What is being asked:
All that should be output is the block of lines below from the line with "This screenshot has width=1363, height=632." to the line with "The image size is (720, 431).", both included, exactly as written.

::: Entries supplied :::

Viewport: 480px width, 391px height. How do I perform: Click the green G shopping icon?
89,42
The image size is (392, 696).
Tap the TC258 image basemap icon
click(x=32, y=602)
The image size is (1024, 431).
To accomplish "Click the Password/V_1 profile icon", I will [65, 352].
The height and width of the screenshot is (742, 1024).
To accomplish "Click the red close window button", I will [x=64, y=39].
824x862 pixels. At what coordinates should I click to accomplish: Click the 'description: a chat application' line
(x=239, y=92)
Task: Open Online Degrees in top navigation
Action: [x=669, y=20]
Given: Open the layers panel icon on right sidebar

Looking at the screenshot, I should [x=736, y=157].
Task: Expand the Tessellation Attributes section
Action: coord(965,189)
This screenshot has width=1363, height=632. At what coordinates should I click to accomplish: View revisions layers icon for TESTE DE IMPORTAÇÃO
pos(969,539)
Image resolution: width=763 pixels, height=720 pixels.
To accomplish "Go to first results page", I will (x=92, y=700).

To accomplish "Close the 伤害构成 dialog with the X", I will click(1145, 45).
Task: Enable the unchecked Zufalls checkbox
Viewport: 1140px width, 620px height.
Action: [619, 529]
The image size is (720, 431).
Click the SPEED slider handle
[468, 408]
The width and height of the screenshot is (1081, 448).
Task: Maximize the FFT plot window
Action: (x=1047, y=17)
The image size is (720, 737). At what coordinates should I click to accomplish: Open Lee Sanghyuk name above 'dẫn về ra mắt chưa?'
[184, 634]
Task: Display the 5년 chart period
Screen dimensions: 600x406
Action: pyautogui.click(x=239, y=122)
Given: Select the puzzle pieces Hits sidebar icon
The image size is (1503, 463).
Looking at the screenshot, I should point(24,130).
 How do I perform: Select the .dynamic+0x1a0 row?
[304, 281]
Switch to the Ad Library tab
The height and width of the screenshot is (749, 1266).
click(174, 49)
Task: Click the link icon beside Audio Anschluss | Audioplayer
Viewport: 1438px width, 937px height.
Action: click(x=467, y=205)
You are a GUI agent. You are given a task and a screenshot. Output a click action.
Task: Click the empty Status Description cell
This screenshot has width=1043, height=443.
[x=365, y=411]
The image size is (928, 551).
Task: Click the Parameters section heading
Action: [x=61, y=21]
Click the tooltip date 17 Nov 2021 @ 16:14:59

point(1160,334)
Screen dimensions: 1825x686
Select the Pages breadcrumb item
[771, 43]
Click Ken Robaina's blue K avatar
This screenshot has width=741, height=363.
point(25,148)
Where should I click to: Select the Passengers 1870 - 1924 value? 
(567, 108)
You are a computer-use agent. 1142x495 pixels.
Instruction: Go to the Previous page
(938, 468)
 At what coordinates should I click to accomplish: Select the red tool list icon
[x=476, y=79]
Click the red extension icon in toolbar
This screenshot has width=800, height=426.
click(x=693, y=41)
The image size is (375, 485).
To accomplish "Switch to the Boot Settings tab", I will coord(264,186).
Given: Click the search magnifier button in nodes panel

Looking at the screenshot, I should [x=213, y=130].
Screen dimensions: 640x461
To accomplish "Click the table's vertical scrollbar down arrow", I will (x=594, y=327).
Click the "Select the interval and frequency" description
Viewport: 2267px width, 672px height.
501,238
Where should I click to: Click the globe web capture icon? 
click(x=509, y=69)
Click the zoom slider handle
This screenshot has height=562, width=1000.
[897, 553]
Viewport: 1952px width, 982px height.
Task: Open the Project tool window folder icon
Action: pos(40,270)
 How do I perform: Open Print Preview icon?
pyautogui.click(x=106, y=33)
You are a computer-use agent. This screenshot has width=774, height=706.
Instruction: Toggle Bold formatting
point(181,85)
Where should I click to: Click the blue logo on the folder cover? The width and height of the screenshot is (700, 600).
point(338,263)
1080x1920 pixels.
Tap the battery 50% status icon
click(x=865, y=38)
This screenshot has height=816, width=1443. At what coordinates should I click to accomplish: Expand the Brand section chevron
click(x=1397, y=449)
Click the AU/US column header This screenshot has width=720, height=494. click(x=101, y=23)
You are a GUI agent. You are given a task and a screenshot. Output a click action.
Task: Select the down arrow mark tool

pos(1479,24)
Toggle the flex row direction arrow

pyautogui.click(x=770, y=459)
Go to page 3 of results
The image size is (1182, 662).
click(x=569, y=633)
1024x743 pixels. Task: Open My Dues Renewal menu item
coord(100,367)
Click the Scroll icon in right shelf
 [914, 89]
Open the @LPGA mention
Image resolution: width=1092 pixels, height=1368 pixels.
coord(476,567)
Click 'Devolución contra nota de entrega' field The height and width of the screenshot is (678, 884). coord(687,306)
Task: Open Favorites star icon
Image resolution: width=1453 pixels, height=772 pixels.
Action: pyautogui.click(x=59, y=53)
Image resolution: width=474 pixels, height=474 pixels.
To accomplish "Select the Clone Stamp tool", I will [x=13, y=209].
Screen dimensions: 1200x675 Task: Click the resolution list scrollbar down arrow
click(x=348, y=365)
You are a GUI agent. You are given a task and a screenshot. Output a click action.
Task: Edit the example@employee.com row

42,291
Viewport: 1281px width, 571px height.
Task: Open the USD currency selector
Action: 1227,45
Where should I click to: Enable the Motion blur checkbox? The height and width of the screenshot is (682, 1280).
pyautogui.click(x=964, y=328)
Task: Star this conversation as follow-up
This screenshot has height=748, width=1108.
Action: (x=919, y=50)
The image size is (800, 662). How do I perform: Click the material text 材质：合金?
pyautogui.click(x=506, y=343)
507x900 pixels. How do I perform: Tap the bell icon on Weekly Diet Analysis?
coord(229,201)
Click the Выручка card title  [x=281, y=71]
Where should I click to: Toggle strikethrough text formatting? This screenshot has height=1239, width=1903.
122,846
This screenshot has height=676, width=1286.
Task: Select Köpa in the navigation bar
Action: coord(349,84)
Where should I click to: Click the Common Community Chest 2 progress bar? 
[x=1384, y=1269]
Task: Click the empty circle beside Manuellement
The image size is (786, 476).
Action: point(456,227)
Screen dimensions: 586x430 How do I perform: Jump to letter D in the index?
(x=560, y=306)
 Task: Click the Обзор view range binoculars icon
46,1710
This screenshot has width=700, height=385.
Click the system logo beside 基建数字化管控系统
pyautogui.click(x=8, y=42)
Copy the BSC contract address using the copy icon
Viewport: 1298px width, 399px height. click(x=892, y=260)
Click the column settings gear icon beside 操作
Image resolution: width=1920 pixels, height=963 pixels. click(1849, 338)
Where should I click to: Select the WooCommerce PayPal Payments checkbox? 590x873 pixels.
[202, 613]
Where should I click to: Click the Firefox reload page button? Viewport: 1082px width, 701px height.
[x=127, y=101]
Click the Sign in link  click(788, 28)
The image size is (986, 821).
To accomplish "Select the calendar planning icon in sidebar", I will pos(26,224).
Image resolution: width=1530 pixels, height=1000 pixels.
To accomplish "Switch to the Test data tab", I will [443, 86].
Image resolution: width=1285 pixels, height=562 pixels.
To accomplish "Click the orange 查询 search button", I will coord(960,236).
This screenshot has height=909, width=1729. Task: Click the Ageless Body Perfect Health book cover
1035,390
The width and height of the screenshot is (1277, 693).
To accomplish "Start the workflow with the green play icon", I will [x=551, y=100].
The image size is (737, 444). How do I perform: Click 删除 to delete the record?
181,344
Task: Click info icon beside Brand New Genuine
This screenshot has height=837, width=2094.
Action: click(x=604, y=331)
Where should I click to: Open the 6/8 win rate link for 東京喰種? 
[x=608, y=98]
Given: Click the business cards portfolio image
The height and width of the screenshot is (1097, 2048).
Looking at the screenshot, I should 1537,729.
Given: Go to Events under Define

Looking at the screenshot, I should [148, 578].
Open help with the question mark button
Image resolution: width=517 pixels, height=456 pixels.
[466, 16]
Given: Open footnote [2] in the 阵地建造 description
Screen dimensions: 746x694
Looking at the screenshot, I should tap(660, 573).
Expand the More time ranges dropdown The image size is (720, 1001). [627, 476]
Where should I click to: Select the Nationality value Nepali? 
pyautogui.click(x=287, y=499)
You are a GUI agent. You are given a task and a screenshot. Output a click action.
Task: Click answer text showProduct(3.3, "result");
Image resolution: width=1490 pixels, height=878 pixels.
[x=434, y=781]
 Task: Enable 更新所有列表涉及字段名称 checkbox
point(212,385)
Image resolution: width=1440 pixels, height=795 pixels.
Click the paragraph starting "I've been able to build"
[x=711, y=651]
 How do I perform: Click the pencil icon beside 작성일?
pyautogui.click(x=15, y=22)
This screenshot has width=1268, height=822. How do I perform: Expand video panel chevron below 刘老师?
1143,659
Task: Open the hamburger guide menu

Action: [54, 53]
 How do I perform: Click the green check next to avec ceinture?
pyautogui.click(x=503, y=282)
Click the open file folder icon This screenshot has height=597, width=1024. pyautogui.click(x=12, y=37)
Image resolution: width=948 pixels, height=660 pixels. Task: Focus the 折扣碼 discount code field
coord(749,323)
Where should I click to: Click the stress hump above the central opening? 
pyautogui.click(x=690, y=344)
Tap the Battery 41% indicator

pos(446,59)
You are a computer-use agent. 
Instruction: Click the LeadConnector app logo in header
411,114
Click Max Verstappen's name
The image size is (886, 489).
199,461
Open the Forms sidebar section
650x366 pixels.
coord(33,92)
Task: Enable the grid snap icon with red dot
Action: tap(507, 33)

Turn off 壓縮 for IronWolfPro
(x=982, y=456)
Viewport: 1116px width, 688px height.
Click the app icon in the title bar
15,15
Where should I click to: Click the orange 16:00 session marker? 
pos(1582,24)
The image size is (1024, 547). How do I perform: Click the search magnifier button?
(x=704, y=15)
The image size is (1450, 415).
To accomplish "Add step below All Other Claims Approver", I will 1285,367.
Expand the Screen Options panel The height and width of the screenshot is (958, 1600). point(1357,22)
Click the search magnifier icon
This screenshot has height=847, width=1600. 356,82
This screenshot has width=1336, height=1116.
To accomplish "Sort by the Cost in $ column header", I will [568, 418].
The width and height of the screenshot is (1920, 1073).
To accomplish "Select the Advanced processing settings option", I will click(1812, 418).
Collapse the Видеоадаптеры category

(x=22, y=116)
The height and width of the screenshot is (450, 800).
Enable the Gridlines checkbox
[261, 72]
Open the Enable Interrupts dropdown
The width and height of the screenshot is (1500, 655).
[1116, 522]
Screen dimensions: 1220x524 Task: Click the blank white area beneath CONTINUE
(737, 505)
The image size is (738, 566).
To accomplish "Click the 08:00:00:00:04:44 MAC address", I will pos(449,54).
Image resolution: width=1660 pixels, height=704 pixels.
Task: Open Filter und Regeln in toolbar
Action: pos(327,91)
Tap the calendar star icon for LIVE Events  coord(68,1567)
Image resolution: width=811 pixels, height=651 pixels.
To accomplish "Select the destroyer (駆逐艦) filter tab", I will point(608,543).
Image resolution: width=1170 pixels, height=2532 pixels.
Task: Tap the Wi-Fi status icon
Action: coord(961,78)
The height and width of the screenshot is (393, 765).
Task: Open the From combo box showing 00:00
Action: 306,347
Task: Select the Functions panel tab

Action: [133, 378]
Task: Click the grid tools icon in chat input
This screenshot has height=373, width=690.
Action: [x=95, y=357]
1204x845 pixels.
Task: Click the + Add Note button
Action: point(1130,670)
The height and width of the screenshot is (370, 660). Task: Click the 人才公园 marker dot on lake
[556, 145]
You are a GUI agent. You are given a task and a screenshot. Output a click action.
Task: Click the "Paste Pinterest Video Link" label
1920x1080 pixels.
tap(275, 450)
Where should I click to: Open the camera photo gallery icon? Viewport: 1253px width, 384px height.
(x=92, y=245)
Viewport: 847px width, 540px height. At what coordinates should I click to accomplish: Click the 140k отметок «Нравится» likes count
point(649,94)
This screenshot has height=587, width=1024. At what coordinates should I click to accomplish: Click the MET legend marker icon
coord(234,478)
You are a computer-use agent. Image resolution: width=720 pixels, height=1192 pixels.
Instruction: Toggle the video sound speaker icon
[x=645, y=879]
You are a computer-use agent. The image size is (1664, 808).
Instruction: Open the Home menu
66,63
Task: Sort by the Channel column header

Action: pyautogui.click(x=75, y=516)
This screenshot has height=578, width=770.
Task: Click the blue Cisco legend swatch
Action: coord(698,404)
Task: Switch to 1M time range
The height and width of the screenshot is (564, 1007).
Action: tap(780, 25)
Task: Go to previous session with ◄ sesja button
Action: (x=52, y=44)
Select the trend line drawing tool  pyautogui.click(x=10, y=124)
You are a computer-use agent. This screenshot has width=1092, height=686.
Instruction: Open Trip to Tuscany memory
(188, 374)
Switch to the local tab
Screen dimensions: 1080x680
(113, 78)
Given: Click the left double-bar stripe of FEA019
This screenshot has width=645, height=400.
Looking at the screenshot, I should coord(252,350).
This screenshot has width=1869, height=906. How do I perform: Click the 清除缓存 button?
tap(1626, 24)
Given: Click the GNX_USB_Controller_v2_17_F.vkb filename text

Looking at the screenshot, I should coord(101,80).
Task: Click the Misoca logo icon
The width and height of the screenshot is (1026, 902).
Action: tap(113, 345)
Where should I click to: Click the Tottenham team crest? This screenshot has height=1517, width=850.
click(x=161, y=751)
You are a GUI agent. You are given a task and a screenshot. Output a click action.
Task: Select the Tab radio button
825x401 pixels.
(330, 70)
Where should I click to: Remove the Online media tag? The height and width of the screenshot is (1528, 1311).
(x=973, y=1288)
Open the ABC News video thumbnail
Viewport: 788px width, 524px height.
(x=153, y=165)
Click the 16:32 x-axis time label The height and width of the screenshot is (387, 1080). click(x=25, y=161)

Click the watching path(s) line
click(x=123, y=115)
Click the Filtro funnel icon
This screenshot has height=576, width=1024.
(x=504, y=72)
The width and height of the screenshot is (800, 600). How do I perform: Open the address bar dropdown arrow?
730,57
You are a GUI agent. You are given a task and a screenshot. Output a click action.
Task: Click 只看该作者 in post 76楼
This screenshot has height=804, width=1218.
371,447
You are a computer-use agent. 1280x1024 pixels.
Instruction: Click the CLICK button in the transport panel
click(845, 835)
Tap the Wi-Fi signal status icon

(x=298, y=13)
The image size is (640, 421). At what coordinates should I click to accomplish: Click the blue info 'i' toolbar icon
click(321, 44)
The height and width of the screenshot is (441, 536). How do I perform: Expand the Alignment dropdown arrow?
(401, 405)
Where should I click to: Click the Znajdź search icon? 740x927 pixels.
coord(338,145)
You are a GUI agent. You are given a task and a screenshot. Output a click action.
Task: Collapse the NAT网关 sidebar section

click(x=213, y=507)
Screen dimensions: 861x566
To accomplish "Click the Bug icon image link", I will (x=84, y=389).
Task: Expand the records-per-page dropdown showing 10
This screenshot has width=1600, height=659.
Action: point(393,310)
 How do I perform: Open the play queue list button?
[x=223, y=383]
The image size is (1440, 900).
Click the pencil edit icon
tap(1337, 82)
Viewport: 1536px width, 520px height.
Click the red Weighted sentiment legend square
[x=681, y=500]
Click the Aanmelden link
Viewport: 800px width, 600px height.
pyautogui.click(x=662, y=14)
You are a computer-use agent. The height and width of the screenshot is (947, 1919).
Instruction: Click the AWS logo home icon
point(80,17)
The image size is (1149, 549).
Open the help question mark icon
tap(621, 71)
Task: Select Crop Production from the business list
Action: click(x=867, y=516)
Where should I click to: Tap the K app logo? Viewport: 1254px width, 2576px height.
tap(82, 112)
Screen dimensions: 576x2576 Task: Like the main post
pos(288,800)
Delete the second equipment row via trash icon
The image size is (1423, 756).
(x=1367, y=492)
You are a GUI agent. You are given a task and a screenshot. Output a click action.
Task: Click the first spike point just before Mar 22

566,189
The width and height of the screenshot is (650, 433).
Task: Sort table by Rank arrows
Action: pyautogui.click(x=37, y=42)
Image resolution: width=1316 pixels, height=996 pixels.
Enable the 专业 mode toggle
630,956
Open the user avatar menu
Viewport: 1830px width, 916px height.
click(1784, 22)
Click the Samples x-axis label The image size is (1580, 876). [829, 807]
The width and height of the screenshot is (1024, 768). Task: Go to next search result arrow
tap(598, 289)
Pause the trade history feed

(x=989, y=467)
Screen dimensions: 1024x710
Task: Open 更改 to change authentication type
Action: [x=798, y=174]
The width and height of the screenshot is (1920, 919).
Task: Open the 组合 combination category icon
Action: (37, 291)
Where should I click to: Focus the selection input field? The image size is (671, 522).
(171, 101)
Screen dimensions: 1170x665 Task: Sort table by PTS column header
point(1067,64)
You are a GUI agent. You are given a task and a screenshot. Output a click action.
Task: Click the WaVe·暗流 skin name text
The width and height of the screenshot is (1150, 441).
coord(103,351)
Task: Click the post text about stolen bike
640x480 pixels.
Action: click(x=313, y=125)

:::

Task result:
This screenshot has width=1363, height=632. At what coordinates should I click to accomplish: View revisions layers icon for TESTE DE IMPORTAÇÃO
pos(969,539)
Image resolution: width=763 pixels, height=720 pixels.
To accomplish "Go to first results page", I will (x=92, y=700).

To accomplish "Close the 伤害构成 dialog with the X", I will click(1145, 45).
Task: Enable the unchecked Zufalls checkbox
Viewport: 1140px width, 620px height.
Action: [619, 529]
The image size is (720, 431).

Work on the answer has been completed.